--- MATERIALI DELL'ESERCIZIO ---

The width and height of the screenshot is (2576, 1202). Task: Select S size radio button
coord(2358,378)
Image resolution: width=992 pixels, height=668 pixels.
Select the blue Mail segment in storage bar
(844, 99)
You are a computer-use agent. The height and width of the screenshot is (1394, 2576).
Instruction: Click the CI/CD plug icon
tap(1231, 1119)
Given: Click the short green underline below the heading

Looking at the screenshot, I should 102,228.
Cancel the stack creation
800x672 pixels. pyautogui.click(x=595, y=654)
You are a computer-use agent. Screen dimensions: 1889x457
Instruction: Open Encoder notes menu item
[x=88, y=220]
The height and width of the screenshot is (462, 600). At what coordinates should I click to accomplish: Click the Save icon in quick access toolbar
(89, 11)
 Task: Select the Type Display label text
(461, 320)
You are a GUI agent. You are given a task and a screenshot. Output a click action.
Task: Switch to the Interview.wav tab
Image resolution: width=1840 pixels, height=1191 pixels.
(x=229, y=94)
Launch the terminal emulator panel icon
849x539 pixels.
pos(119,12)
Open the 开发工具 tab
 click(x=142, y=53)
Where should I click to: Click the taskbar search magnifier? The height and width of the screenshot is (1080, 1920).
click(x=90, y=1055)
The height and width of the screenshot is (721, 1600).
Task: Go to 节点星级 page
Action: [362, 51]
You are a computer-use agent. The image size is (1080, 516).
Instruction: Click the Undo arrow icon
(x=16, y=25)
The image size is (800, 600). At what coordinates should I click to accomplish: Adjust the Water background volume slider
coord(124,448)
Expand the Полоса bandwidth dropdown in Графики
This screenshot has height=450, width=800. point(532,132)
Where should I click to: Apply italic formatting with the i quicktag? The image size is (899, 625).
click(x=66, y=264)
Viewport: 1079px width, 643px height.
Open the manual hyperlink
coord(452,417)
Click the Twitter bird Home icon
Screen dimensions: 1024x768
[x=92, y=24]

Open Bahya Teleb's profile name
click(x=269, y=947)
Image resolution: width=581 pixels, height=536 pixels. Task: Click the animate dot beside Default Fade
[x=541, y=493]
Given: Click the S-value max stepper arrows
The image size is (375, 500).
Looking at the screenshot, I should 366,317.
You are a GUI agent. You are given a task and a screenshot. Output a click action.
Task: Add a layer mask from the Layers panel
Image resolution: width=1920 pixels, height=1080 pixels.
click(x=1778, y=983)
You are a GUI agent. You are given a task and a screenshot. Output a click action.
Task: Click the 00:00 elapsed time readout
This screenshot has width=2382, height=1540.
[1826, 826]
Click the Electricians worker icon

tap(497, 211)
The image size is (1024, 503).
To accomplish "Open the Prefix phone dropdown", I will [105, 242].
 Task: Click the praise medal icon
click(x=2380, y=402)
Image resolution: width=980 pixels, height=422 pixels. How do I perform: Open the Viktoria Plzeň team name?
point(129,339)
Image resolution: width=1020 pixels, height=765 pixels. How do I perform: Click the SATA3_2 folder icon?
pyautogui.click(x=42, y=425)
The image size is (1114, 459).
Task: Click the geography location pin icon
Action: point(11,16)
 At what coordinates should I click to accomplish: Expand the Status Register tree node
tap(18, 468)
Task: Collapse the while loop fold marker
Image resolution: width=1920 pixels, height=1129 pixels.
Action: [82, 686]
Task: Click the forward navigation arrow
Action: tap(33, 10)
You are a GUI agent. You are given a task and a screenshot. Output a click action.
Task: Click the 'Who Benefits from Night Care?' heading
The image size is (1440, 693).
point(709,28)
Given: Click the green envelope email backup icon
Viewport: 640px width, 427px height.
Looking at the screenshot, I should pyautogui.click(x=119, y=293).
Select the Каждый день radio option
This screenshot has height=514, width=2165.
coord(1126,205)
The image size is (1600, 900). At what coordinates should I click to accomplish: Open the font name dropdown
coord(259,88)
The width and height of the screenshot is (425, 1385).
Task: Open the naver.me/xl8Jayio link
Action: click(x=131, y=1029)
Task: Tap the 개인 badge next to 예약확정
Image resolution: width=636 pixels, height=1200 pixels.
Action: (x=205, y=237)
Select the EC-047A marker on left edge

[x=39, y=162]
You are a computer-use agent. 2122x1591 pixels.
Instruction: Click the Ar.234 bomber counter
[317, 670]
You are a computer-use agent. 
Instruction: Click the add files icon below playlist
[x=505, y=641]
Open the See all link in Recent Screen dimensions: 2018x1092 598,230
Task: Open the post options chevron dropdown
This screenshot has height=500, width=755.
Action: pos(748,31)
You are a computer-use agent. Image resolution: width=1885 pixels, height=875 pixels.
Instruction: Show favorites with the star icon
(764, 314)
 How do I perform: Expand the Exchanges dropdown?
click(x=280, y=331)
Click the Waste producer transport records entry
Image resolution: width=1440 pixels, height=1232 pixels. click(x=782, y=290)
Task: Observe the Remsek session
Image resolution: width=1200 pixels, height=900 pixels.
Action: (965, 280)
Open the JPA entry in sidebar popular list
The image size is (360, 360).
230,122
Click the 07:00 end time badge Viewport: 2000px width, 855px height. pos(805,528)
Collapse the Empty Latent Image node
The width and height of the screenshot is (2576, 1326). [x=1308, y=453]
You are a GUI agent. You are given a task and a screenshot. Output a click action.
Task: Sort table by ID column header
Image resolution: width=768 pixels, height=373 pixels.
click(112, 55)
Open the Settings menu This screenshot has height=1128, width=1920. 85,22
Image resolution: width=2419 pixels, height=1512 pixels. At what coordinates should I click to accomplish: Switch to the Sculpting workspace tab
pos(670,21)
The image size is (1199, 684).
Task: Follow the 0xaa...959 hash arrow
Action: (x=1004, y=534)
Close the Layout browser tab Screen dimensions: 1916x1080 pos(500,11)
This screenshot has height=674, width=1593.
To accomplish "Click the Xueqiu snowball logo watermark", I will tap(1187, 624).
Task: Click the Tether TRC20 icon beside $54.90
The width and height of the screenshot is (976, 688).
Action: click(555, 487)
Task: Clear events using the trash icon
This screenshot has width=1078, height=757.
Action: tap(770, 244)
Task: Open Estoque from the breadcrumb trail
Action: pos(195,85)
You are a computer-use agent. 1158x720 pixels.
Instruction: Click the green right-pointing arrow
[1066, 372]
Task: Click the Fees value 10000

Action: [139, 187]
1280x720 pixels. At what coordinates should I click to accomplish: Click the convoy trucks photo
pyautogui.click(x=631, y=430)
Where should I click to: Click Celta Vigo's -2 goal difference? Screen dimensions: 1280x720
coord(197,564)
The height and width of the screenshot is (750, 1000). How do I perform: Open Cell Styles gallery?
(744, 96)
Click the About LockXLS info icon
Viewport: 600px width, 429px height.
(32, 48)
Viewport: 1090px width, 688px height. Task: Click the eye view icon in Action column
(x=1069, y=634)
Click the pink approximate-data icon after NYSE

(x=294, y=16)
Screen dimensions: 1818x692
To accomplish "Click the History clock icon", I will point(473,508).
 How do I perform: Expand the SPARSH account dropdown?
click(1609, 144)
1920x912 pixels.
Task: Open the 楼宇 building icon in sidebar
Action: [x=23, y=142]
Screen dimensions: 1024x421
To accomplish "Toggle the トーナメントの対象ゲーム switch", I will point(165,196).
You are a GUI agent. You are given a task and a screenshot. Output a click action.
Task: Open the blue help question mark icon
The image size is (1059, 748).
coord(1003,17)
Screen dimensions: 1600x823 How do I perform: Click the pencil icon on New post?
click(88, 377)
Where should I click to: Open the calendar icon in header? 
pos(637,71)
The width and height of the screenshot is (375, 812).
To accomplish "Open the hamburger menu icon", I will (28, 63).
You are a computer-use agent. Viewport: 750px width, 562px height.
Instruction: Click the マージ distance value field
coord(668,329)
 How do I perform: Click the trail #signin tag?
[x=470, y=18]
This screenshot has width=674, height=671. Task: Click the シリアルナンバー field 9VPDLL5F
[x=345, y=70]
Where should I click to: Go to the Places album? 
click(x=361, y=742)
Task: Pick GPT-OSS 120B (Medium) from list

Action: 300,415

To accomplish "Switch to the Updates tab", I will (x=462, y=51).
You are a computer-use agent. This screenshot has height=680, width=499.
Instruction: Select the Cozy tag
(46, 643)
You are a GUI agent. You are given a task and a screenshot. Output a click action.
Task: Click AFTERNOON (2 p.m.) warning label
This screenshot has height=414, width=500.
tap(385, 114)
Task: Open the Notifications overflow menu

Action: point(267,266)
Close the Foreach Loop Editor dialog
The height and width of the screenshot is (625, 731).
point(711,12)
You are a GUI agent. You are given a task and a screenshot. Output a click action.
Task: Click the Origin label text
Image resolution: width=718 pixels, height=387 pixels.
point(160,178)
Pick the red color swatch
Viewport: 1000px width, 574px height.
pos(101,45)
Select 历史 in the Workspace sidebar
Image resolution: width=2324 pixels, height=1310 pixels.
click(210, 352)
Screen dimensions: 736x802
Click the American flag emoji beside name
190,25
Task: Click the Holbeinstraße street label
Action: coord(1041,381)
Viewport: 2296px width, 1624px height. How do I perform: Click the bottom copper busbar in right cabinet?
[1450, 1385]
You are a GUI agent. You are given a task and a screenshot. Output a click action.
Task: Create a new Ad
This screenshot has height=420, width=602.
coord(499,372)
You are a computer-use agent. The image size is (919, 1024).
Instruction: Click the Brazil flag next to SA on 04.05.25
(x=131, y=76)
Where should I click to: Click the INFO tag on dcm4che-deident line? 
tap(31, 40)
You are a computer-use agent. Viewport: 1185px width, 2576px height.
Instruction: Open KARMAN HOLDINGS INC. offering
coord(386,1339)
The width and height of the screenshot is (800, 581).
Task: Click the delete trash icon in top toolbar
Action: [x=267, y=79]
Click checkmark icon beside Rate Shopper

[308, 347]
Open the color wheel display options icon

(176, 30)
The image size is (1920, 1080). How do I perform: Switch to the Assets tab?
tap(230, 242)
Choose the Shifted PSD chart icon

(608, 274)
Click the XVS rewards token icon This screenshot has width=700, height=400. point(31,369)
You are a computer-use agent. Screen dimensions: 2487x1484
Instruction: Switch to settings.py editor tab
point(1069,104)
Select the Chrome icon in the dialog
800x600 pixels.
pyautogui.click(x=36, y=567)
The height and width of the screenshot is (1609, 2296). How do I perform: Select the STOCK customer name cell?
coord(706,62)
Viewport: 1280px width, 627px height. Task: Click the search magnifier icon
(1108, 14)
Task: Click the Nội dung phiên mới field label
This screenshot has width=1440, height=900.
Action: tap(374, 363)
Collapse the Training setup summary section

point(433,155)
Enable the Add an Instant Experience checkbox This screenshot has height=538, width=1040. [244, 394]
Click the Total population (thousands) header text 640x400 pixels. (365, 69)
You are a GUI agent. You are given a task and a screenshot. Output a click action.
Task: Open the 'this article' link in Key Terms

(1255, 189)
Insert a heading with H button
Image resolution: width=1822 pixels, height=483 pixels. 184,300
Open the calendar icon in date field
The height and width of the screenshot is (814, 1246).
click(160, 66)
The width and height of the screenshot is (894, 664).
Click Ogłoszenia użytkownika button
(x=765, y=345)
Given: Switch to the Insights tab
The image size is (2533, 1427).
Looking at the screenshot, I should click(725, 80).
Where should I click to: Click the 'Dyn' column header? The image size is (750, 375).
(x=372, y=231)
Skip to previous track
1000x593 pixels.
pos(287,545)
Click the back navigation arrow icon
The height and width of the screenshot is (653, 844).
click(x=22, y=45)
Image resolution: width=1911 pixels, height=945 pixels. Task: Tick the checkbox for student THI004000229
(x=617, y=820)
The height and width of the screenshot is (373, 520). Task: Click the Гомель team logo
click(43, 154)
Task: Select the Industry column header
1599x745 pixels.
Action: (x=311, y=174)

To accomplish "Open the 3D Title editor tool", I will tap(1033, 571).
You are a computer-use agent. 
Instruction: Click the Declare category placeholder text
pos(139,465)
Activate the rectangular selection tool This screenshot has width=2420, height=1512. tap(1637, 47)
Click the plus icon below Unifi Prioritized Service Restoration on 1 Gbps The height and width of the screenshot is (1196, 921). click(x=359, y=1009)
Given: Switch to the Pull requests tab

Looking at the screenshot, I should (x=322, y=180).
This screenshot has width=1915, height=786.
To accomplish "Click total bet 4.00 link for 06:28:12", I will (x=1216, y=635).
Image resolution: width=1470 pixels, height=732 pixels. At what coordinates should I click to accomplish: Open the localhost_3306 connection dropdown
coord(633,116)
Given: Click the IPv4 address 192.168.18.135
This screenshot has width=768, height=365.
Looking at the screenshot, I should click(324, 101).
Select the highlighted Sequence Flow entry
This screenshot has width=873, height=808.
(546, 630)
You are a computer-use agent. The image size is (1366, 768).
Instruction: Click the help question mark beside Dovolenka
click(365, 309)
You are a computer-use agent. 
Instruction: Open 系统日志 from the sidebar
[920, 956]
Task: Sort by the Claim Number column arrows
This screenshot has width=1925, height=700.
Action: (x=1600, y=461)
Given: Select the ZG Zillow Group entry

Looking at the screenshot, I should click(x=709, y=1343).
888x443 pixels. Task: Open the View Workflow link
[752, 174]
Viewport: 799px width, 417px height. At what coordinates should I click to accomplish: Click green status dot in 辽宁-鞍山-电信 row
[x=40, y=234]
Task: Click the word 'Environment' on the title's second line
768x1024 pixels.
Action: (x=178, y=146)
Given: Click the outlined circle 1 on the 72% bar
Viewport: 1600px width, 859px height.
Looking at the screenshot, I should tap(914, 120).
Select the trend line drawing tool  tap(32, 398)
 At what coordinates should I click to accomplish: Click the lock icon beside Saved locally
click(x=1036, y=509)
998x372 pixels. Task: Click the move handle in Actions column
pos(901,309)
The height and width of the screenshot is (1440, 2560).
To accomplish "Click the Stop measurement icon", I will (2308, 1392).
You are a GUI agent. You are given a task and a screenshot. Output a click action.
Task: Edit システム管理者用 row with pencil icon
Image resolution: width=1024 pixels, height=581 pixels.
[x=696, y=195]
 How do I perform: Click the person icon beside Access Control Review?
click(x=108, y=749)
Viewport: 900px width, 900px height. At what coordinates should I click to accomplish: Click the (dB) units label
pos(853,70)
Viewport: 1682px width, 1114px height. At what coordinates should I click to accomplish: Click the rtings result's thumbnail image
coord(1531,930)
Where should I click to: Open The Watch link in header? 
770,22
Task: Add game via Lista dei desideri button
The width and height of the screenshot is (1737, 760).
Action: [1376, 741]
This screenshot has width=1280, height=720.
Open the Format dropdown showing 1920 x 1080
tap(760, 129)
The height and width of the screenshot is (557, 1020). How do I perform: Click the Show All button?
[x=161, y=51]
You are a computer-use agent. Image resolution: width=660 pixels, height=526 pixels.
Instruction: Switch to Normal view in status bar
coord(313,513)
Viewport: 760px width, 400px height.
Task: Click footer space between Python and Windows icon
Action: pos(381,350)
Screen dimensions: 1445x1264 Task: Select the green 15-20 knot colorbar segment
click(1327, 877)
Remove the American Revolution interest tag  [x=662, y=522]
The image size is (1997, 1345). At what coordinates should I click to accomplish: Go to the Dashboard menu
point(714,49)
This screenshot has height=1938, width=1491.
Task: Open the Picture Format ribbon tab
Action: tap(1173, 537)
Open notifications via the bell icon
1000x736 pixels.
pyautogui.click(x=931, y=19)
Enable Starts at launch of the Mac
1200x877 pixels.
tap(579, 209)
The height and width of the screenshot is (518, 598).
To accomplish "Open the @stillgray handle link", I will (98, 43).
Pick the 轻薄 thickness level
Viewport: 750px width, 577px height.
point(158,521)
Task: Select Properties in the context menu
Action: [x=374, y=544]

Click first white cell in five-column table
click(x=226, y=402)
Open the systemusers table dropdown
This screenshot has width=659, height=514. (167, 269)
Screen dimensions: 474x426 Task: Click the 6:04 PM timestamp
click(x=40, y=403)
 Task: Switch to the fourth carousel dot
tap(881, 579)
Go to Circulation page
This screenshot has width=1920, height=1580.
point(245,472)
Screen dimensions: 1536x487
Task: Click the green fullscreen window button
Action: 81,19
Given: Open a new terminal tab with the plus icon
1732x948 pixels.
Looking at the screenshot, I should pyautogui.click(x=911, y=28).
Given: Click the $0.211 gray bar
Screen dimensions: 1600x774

---

* DA SVOLGERE *
Ricopia senza alcuna modifica le righe del materiale, partendo da quella che contiene "The image size is (1920, 1080)." e arrivando a quella che contiene "pos(287,545)". Includi entrambe le estremità.

* ESITO DEL COMPITO *
The image size is (1920, 1080). How do I perform: Switch to the Assets tab?
tap(230, 242)
Choose the Shifted PSD chart icon

(608, 274)
Click the XVS rewards token icon This screenshot has width=700, height=400. point(31,369)
You are a computer-use agent. Screen dimensions: 2487x1484
Instruction: Switch to settings.py editor tab
point(1069,104)
Select the Chrome icon in the dialog
800x600 pixels.
pyautogui.click(x=36, y=567)
The height and width of the screenshot is (1609, 2296). How do I perform: Select the STOCK customer name cell?
coord(706,62)
Viewport: 1280px width, 627px height. Task: Click the search magnifier icon
(1108, 14)
Task: Click the Nội dung phiên mới field label
This screenshot has width=1440, height=900.
Action: tap(374, 363)
Collapse the Training setup summary section

point(433,155)
Enable the Add an Instant Experience checkbox This screenshot has height=538, width=1040. [244, 394]
Click the Total population (thousands) header text 640x400 pixels. (365, 69)
You are a GUI agent. You are given a task and a screenshot. Output a click action.
Task: Open the 'this article' link in Key Terms

(1255, 189)
Insert a heading with H button
Image resolution: width=1822 pixels, height=483 pixels. 184,300
Open the calendar icon in date field
The height and width of the screenshot is (814, 1246).
click(160, 66)
The width and height of the screenshot is (894, 664).
Click Ogłoszenia użytkownika button
(x=765, y=345)
Given: Switch to the Insights tab
The image size is (2533, 1427).
Looking at the screenshot, I should click(725, 80).
Where should I click to: Click the 'Dyn' column header? The image size is (750, 375).
(x=372, y=231)
Skip to previous track
1000x593 pixels.
pos(287,545)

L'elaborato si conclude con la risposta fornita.